» The problem
Duplicate everything in the data from the line containing "so click(x=759, y=318)." down to the line containing "pyautogui.click(x=569, y=29)", both lines included, with no changes.
— START Record excerpts —
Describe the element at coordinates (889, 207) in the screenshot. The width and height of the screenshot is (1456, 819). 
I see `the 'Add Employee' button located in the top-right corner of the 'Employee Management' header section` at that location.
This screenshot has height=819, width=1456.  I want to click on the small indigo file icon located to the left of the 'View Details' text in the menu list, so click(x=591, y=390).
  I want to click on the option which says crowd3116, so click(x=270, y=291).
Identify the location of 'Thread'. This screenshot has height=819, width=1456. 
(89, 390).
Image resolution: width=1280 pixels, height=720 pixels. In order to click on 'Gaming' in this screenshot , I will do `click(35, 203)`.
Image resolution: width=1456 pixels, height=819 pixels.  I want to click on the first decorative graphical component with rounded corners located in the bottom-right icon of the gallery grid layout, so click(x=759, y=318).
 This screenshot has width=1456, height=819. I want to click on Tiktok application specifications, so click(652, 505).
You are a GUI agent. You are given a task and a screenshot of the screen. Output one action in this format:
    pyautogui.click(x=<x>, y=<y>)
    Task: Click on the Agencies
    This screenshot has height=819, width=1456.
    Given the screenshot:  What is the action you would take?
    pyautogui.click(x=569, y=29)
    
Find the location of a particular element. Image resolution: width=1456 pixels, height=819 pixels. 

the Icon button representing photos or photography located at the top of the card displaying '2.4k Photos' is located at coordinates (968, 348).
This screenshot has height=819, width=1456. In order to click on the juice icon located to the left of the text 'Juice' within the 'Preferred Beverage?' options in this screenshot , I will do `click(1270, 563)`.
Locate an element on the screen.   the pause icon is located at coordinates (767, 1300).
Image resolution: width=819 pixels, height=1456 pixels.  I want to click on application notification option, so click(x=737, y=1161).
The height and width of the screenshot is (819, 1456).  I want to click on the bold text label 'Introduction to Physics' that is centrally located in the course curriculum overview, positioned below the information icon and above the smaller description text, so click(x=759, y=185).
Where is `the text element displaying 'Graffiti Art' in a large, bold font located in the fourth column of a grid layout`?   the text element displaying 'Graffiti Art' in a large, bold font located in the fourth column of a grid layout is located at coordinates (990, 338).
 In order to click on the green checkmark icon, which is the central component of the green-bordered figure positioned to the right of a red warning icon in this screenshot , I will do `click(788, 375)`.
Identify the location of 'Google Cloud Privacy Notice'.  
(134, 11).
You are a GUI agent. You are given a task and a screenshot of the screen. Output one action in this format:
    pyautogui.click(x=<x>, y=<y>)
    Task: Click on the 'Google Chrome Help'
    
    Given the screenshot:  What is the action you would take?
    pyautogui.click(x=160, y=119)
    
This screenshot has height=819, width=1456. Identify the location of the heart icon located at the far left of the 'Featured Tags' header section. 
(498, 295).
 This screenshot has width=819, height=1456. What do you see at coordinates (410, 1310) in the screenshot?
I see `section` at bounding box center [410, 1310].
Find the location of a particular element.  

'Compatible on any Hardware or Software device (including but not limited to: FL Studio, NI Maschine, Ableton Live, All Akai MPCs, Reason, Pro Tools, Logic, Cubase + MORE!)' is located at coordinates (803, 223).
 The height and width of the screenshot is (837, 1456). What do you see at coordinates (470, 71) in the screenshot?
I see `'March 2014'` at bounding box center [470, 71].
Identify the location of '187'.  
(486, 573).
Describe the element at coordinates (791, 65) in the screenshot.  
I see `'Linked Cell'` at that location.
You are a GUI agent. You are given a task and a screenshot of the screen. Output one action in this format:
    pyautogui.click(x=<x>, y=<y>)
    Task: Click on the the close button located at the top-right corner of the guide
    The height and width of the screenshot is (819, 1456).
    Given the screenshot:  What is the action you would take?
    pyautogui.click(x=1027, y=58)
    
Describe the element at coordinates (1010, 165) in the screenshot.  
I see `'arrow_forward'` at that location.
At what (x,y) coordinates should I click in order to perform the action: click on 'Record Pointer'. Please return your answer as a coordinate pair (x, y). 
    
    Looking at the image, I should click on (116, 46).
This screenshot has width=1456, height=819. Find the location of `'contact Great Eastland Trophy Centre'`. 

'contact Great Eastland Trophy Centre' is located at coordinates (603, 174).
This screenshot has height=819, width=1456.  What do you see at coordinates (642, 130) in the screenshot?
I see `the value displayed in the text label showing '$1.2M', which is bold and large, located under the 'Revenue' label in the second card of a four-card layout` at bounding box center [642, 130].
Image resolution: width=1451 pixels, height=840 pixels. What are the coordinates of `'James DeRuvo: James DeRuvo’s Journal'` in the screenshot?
— END Record excerpts —
» Output of the task
Image resolution: width=1456 pixels, height=819 pixels.  I want to click on the first decorative graphical component with rounded corners located in the bottom-right icon of the gallery grid layout, so click(x=759, y=318).
 This screenshot has width=1456, height=819. I want to click on Tiktok application specifications, so click(652, 505).
You are a GUI agent. You are given a task and a screenshot of the screen. Output one action in this format:
    pyautogui.click(x=<x>, y=<y>)
    Task: Click on the Agencies
    This screenshot has height=819, width=1456.
    Given the screenshot:  What is the action you would take?
    pyautogui.click(x=569, y=29)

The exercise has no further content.